- [Kaynak metin]:
* * * * *

İşçi Hareketi Koordinasyonu: “İşçi sınıfı kazanacak”

İşçi Hareketi Koordinasyonu adına yapılan konuşma Dilbent’e yapılan saldırıyı kınanarak başlandı ve şu şekilde devam etti:

“15-16 Haziran’ın bize kazandırdıkları ile direniş alanındayız. Burada olmaktan mutluyuz. Ücretsiz izne, kod 29, işten atmalara karşı direnmeye devam edeceğiz. Bu sistemi çökertip mutlaka kazanacağız. Birliklerimizi kurduğumuz sürece kazanan biz olacağız, işçi sınıfı kazanacak.”

Esenyurt’ta gözaltına alınan BDSP’li: “15-16 Haziran’ın çağrısı budur, direnmek”

Forumun çağrı bildirisini dağıtırken gözaltına alınan BDSP’li söz alarak bildiri dağıtımı sırasında 4 akrebin saldırısına uğradıklarını anlattı. Boğazına diziyle bastırıldığını, işkenceyi kayda alan çevredekilere tehditlerle kaydın polislerce sildirildiğini ve mahkemede tutuklamaya sevk edildiklerini belirtti. Baskıların ve tehdidin işe yaramayacağını ifade eden BDSP’li “15-16 Haziran’ın çağrısı budur, direnmek” dedi.

* * * * *

- [Alıştırma a]:
Kaynak metne göre BDSP'li, bildiri dağıtımı sırasında kaç akrebin saldırısına uğradıklarını söylüyor?

* * * * *

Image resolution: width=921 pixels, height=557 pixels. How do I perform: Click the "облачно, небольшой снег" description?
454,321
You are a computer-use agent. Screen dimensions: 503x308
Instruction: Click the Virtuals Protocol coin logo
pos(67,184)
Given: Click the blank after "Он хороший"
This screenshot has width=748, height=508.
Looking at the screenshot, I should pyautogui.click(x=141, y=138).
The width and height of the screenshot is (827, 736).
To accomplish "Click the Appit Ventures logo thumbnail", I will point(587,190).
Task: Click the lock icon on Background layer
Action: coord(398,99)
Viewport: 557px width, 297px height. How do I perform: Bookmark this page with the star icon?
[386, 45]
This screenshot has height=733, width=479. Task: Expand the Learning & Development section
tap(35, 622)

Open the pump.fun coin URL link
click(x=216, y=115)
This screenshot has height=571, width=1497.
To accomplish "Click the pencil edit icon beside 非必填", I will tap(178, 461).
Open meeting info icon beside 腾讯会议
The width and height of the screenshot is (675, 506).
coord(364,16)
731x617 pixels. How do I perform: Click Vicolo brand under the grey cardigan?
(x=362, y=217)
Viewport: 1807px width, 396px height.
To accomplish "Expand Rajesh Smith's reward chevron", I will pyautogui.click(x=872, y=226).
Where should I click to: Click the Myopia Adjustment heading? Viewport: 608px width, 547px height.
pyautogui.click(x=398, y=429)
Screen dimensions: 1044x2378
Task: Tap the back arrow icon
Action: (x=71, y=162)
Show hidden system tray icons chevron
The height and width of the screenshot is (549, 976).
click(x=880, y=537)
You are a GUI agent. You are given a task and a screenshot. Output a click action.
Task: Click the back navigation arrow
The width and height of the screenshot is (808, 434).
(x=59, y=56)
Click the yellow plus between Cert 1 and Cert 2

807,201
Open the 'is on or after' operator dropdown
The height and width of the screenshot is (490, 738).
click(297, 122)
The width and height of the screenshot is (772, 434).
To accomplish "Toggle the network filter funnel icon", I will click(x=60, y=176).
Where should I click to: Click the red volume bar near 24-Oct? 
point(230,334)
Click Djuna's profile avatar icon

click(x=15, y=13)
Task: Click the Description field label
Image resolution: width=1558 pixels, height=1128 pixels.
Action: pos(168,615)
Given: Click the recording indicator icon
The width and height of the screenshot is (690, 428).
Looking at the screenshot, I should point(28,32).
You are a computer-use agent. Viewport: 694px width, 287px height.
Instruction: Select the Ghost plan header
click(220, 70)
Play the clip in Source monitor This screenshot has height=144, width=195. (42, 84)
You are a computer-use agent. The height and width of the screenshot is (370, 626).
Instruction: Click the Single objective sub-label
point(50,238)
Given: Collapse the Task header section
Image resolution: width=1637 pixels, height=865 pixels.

* * * * *

- [Alıştırma b]:
Kayıtlarda "You are a computer-use agent. Screen" ifadesini içeren satırdan başlayıp "click(x=216, y=115)" ifadesini içeren satırda biten satırları hiç değiştirmeden yineleyin.

- [Görev sonucu a]:
4 akrebin saldırısına uğradıklarını söylüyor.

- [Görev sonucu b]:
You are a computer-use agent. Screen dimensions: 503x308
Instruction: Click the Virtuals Protocol coin logo
pos(67,184)
Given: Click the blank after "Он хороший"
This screenshot has width=748, height=508.
Looking at the screenshot, I should pyautogui.click(x=141, y=138).
The width and height of the screenshot is (827, 736).
To accomplish "Click the Appit Ventures logo thumbnail", I will point(587,190).
Task: Click the lock icon on Background layer
Action: coord(398,99)
Viewport: 557px width, 297px height. How do I perform: Bookmark this page with the star icon?
[386, 45]
This screenshot has height=733, width=479. Task: Expand the Learning & Development section
tap(35, 622)

Open the pump.fun coin URL link
click(x=216, y=115)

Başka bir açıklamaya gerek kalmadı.